Malta’s new regulations for gaining residency by investment came into effect today and no new applications will be accepted under the previous program.
According to the official Malta Permanent Residence Regulations (MPRP) 2021, which was released on March 27, all new applications for permanent residency by investment in the country would now be governed under these new regulations starting from March 29.
However, pending applications filed under the old residency program will continue to be processed.
The new program builds on the success of the previous regulations, said Kenneth Camilleri, who is a licensed agent of the official Community Malta Agency and the managing director/co-founder of the Malta-based Vertex Alliance.

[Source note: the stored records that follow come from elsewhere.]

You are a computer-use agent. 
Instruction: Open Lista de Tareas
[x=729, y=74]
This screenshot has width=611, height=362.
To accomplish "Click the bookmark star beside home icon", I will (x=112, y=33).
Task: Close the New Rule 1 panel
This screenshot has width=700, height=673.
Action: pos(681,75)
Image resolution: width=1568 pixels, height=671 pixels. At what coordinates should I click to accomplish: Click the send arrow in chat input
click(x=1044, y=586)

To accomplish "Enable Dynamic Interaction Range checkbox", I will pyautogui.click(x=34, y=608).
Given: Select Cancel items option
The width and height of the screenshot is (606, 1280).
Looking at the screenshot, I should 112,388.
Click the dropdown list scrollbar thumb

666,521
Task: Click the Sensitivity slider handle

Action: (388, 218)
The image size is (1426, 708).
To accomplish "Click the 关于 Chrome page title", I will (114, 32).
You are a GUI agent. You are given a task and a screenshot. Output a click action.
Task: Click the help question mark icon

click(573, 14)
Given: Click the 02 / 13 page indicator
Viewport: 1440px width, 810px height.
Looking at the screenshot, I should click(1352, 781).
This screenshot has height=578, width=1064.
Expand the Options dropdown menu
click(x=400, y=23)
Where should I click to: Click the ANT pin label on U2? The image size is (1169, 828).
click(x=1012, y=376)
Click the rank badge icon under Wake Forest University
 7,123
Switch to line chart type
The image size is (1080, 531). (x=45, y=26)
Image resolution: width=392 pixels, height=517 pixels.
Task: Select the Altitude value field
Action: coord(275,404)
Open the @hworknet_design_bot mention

“The long-standing Malta Residency Visa Program officially comes to end in March 2021. Since 2016, MRVP is one of Malta’s most successful initiatives in terms of foreign direct investment. The new programme, the Malta Permanent Residency Programme or MPRP, seeks to capitalize on its predecessor’s success offering simpler criteria for investment,” Camilleri said.
Elaborating on the main changes under the new regulations, he said: “The requirement to invest in government stocks and bonds has been removed. The three investment requirements include the purchasing or renting of residential property, a straight-forward financial contribution and a newly-introduced charitable donation.”
Positive development of Malta’s new residency program
Many professionals see the latest development as a positive step for Malta.
“The MPRP represents an important stream not only for foreign direct investment but also for the transfer of valuable human capital to Malta, enriching the economy by creating new jobs and strengthening the highly skilled sectors,” Camilleri added.
Russell Attard Baldacchino, who is also a licensed agent of the official Community Malta Agency and runs his own law practice as a sole practitioner in the Maltese capital Valletta, said the new development would only serve to make the Maltese residency-by-investment program more attractive for investors.
“…There has never been a better time to apply for Permanent Residence in Malta. The MPRP is set to be one of the most attractive and cost-efficient residence by investment program worldwide,” he said.
Baldacchino noted that the new regulations would simplify the process.
“This revamped program is based on a simpler structure to its predecessor and is primarily based on a contribution payment and the rental or purchase of property in Malta. Professional fees aside, a family of four can acquire lifelong residence rights from a total capital outlay starting from 150,000 euros,” he added.
Malta’s new residency program emerged just a few months after the country launched a new citizenship-by-investment program – the Granting of Citizenship for Exceptional Services by Direct Investment – that replaced the previous Malta Individual Investor Program.
Changes in residency rules for Malta
The main changes in the new residency program are in the property purchase and rental prices, which have been increased to echo market realities, according to the Malta government. There is also a new charity donation requirement and the formation of a new agency – the Residency Malta Agency -- that would be tasked to oversee the investment of funds.
Foreign investors would no longer be allowed to invest in stocks and bonds like before. Dependents of the applicants would also have to pay a higher fee and the health insurance would only extend to Malta instead of the whole EU region.
An applicant under this new program would have to either pay a minimum amount of 10,000 euros as rent on a property in the South of Malta/Gozo, or 12,000 euros if the property is in other parts of Malta. The investor also has the choice to buy a property worth at least 300,000 euros in the South of Malta/Gozo or 350,000 in other areas of Malta. In either case, the investor would be required to hold on to the property for at least five years from the day they get their residency documents.
Additionally, the investor would have to pay 40,000 euros in administrative fees as well as contribute 58,000 euros (if property is leased), or 28,000 euros (if property is purchased); and make a donation of 2,000 euros to a charitable organization or a non-government body approved by the agency. For each dependent, who is 18 and above, the investor would need to pay an additional 7,500 euros.
An investor would only become eligible to apply under this program if their assets are worth at least 500,000 euros, out of which at least 150,000 must be financial assets. They also need a clean criminal record and a health insurance policy.
If all requirements are met, the applicant can expect to become a permanent Maltese resident within four to six months.